##### Lesetext #####

Nach Paragraf 17 Absatz 2 Bundesmantelvertrag für Ärzte sind bei der Verteilung der Sprechstunden auf den einzelnen Tag die Besonderheiten des Praxisbereichs und die Bedürfnisse der Versicherten (etwa durch Sprechstunden am Abend oder an Samstagen) zu berücksichtigen. Ein Verbot von Sonntags- oder Feiertagssprechstunden ist der Vorschrift nicht zu entnehmen.
Entsprechendes gilt für die Zulassungsverordnung der Zahnärzte (Z-ZV). Hier regelt Paragraf 24 Absatz 2, dass der Vertragszahnarzt am Vertragszahnarztsitz seine Sprechstunde halten muss. Wie die Einteilung der Sprechstunden zu erfolgen hat, wird auch in dieser Vorschrift nicht näher geregelt. Insofern bestehen rein berufs- und vertragsarztrechtlich keine Bedenken gegen die Einrichtung einer Sonntagssprechstunde.

##### Angezeigte Daten #####

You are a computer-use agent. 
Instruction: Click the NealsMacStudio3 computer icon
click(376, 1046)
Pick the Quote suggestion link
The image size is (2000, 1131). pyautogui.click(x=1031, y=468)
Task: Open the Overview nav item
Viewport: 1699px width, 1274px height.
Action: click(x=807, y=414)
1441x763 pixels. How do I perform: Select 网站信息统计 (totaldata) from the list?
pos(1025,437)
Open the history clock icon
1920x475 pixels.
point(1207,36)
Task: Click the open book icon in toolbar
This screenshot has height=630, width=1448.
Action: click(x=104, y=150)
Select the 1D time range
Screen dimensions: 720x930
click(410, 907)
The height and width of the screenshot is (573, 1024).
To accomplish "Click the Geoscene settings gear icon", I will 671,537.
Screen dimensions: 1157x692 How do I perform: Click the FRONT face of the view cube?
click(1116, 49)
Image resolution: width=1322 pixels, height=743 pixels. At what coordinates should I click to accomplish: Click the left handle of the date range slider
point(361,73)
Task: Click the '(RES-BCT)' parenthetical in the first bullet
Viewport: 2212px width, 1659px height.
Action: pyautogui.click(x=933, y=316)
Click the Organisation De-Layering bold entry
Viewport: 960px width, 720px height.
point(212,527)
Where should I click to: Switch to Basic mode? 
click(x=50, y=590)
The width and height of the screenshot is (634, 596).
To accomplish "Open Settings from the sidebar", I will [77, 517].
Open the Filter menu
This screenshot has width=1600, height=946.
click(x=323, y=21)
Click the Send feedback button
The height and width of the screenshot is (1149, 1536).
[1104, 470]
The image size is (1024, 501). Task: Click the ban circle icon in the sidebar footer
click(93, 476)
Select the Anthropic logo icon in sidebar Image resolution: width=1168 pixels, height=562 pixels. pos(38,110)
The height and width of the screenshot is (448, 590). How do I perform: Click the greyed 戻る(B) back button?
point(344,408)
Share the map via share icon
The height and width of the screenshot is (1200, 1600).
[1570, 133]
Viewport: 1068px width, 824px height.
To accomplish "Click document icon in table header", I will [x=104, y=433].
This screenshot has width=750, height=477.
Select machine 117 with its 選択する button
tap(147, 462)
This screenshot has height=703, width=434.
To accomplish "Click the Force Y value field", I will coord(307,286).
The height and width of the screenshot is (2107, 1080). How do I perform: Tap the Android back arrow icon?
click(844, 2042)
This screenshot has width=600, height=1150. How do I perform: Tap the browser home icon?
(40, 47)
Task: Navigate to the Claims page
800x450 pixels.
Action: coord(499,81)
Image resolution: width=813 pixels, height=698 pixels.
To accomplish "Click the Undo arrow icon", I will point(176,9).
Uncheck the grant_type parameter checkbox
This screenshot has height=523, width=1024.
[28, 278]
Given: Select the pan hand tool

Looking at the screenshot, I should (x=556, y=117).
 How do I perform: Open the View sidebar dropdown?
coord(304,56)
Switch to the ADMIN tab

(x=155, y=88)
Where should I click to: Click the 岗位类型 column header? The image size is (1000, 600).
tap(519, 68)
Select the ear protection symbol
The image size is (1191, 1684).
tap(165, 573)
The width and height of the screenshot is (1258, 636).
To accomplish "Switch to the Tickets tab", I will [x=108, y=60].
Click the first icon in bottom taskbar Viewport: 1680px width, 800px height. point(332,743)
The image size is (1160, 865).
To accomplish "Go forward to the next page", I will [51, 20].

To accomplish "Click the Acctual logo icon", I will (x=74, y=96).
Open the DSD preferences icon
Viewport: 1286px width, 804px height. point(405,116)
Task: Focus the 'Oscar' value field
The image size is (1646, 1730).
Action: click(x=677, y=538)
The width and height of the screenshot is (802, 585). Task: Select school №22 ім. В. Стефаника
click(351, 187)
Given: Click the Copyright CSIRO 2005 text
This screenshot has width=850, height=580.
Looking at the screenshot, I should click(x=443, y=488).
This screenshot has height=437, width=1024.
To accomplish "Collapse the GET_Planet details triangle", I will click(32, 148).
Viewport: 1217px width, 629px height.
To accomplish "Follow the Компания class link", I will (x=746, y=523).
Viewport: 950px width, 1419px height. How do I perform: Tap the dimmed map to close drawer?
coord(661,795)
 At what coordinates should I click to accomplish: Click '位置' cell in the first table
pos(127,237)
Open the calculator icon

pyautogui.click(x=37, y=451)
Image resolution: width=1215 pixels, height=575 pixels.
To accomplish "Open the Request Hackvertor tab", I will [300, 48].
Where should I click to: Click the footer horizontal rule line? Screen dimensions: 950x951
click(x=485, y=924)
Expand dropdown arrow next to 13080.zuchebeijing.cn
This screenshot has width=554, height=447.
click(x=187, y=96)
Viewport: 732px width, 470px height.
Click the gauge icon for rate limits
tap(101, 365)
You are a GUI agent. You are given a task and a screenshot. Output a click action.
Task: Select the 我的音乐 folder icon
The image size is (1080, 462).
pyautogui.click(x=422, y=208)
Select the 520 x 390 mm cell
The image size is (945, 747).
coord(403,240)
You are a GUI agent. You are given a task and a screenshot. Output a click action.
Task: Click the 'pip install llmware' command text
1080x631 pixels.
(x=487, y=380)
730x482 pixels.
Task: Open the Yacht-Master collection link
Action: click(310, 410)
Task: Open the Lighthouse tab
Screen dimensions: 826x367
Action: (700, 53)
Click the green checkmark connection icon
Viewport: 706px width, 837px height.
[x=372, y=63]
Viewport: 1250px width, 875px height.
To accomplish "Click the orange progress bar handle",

#####

* Arbeitsaufträge *
**a)** Aktualisieren Sie bitte den Text über Sonntagssprechstunden beginnend bei „Entsprechendes gilt für“ und endend bei „Einrichtung einer Sonntagssprechstunde.“. Ersetzen Sie dabei „Vertragszahnarztsitz“ durch „Praxissitz“.
**b)** Schreiben Sie den Text über Sonntagssprechstunden nach seinem letzten Satz weiter.
Die Datensätze spielen hierfür keine Rolle.

* Lösungen *
**a)**
Entsprechendes gilt für die Zulassungsverordnung der Zahnärzte (Z-ZV). Hier regelt Paragraf 24 Absatz 2, dass der Vertragszahnarzt am Praxissitz seine Sprechstunde halten muss. Wie die Einteilung der Sprechstunden zu erfolgen hat, wird auch in dieser Vorschrift nicht näher geregelt. Insofern bestehen rein berufs- und vertragsarztrechtlich keine Bedenken gegen die Einrichtung einer Sonntagssprechstunde.

**b)**
Arbeitsrechtliche Einschränkungen bei angestellten Mitarbeitern
Für angestellte Zahnärzte und Praxismitarbeiter stellt sich die Rechtslage etwas anders dar. Die Einbeziehung von Angestellten in eine Sonntagssprechstunde ist grundsätzlich nicht möglich. Grund hierfür ist das Arbeitszeitgesetz (ArbZG), wonach Sonntagsarbeit nur in sehr engen Grenzen erlaubt ist. Denn nach Paragraf 9 ArbZG dürfen Arbeitnehmer an Sonn- und gesetzlichen Feiertagen von 0 bis 24 Uhr grundsätzlich nicht beschäftigt werden. Nicht davon umfasst ist der Samstag, da dies ein normaler Werktag ist.
Ausnahmen zur Sonn- und Feiertagsbeschäftigung enthält Paragraf 10 ArbZG. Danach dürfen Arbeitnehmer an Sonn- und Feiertagen abweichend von Paragraf 9 ArbZG beschäftigt werden bei beispielsweise Notdiensten (Paragraf 10 Nr. 1 ArbZG) sowie in Krankenhäusern und anderen Einrichtungen zur Behandlung, Pflege und Betreuung von Personen (Paragraf 10 Abs. 3 ArbZG). Die Behandlung darf nicht aufschiebbar sein, damit ein solcher Ausnahmetatbestand für eine ambulante Praxis greifen kann.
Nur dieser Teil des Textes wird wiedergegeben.